Morbus Gaucher

Die Erbkrankheit M. Gaucher gehört zur Gruppe der so genannten lysosomalen Speicherkrankheiten. Schätzungen zufolge betrifft die Erkrankung in Mitteleuropa etwa einen von 50 000 Menschen – damit zählt M. Gaucher zu den seltenen Erkrankungen.

Ursachen

Bei M. Gaucher wird im Körper ein bestimmtes Enzym – die β-Glukozerebrosidase – in zu geringer Menge gebildet. Dieser Enzymmangel ist auf eine Genveränderung zurückzuführen, die der Betroffene von beiden Eltern geerbt hat (autosomal rezessiver Erbgang).

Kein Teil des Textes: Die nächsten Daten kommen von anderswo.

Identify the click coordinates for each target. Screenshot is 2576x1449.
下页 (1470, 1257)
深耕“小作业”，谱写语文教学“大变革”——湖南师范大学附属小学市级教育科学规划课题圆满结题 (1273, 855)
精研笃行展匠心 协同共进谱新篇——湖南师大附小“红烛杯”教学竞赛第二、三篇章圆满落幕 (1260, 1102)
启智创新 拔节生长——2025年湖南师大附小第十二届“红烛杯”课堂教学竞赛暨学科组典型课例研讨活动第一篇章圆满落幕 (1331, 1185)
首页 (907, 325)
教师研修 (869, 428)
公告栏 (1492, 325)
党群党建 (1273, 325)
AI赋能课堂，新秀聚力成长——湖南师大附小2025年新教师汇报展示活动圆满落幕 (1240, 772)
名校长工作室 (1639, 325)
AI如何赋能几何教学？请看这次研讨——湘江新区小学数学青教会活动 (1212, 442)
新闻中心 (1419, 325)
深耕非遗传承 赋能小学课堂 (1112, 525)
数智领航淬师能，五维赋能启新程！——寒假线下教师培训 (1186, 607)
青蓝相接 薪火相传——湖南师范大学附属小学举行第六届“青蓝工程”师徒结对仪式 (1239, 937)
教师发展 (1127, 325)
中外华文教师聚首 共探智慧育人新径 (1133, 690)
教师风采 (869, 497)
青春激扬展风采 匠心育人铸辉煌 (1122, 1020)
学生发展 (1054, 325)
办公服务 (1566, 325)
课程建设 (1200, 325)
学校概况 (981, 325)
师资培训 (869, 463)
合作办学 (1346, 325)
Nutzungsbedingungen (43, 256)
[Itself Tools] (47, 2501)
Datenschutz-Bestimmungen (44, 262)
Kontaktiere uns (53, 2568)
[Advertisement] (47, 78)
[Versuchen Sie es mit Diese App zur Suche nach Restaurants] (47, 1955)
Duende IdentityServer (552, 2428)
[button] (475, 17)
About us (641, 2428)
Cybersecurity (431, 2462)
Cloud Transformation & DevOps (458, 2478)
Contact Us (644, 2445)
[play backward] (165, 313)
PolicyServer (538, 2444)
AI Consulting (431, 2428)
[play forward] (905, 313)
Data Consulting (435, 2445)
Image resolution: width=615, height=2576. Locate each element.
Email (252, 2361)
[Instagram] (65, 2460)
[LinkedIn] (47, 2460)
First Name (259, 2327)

Das Enzymdefizit führt dazu, dass sich das Stoffwechselzwischenprodukt Glukozerebrosid in Zellen des Immunsystems, insbesondere in den Makrophagen («Fresszellen») ansammelt. Es kommt zu einer Vergrösserung der Makrophagen, die man in diesem Zustand auch als Gaucher-Zellen bezeichnet. Grössere Ansammlungen von Gaucher-Zellen findet man vor allem in Leber, Milz und Knochenmark, aber auch in anderen Organen. Die vergrösserten Gaucher-Zellen können mehr oder weniger ausgeprägte Funktionsstörungen der genannten Organe verursachen.

Typische Symptome

In erster Linie sind Milz, Leber und Knochenmark von der Infiltration mit Gaucher-Zellen betroffen. Dies führt bei den Patienten zu einer Vergrösserung von Milz und Leber sowie zu einer Blutarmut, einer verminderten Anzahl von weissen Blutkörperchen und einer verminderten Anzahl der Blutplättchen.

Die Infiltration des Knochenmarks geht bei den Patienten mit Störungen am Skelettsystem einher wie beispielsweise Knochenbrüchen sowie Deformierungen und Wachstumsstörungen bei Kindern. In seltenen Fällen tritt die Krankheit auch am Zentralnervensystem auf – in diesem Fall spricht man von der neuropathischen Form. Bei dieser Form der Erkrankung können schwere Hirnschäden auftreten, die bereits in den ersten Lebensjahren tödlich enden können.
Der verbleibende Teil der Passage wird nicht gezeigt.